The goal of this project is to perform a Bayesian analysis on the chemical characteristics of wine and their effects on the wine quality score. Two datasets were examined, containing information about the same chemical parameters for the red and white variants of the Portuguese “Vinho Verde” wine, as well as the wine quality score. The score is on a scale from 0 to 10, with 10 being considered "outstanding". We implemented inference for 3 model. Explored nonlinear transformations and interactions between original explanatory variables, and sampled from posterior predictive distributions.
Three models were developed and compared in this project:
- Logistic Regression
- Ridge Logistic Regression with variable transformations
- Multinomial regression
In this project, we performed a Bayesian analysis of the physicochemical properties of red and white wines using two datasets of the Portuguese “Vinho Verde” wine.

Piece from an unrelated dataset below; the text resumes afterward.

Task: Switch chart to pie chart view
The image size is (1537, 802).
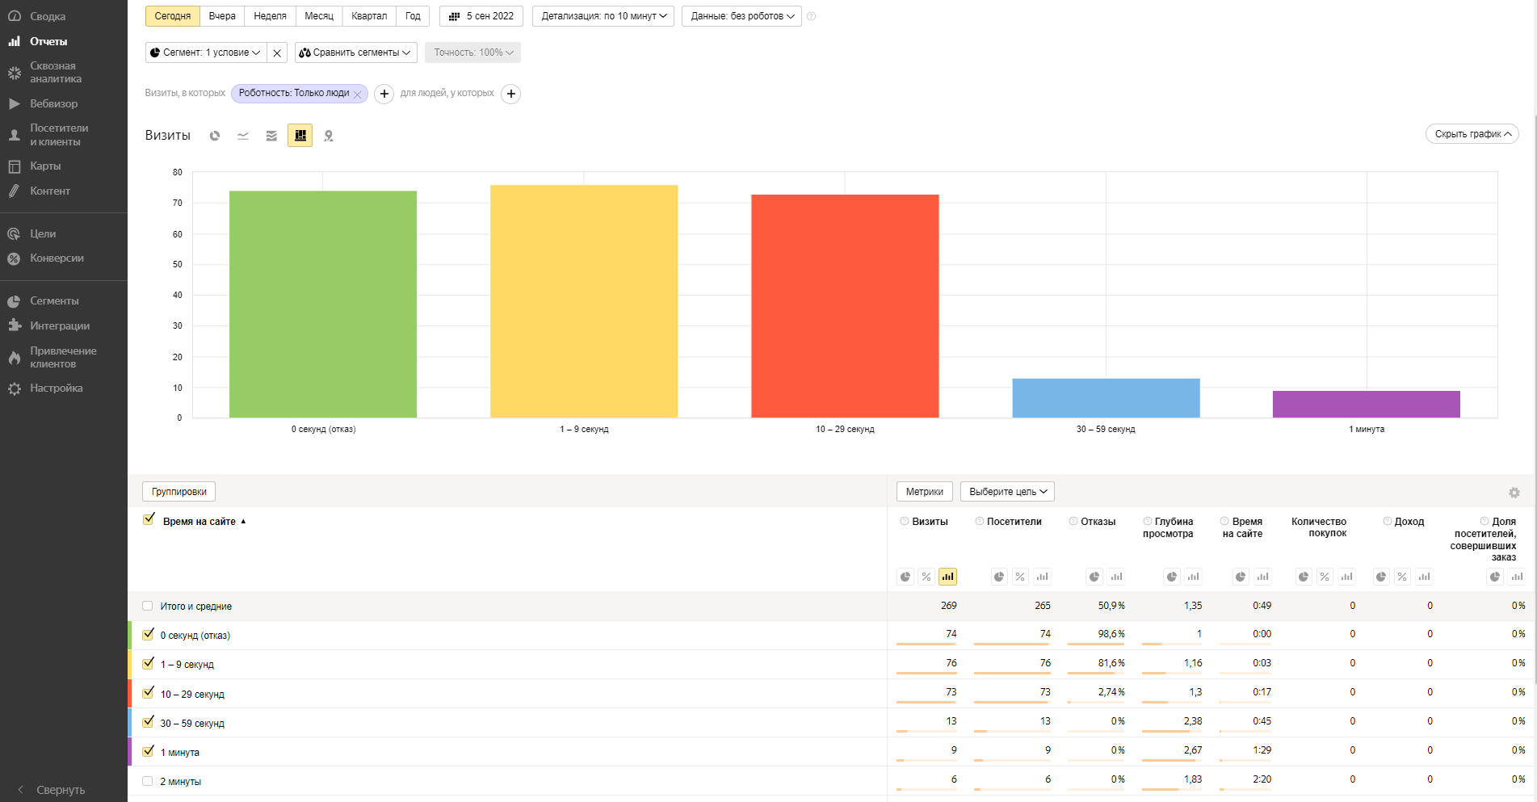Action: [215, 136]
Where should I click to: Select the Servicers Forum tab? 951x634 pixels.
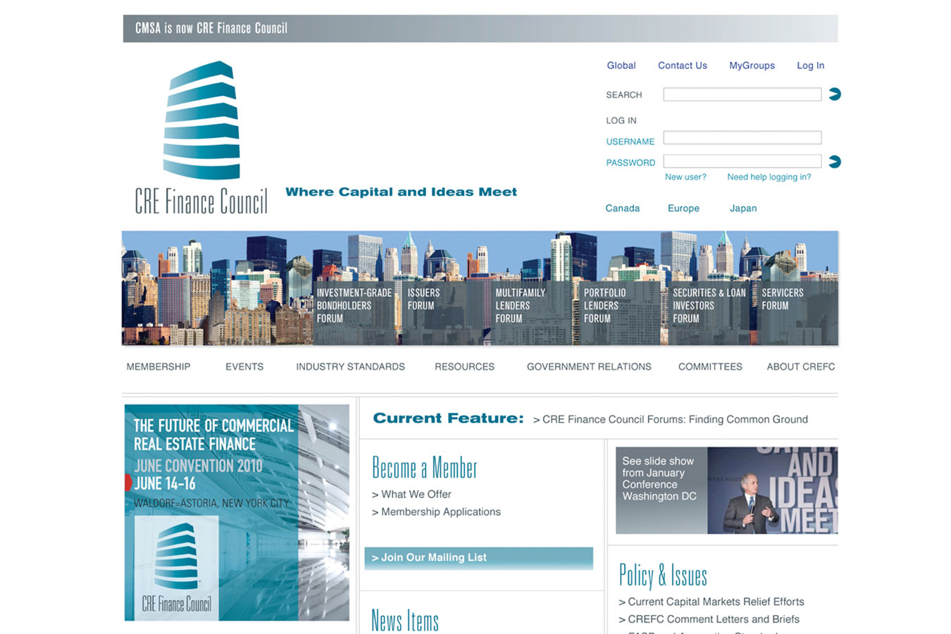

For each model, we obtained a posterior predictive distribution for a test dataset and estimated its predictability by comparing the results to the observed quality score. However, despite the efforts to tune parameters, the best predictive power was shown by the simplest model with an intercept.
Both cases demonstrated that the intercept takes a value of a dominant category, suppressing all other parameters. This approach proved quite effective for our datasets, where most of the observed values lay in central categories. The poorest result was obtained for multinomial models, as all models had a tendency to choose just one dominant category and misrepresent the others.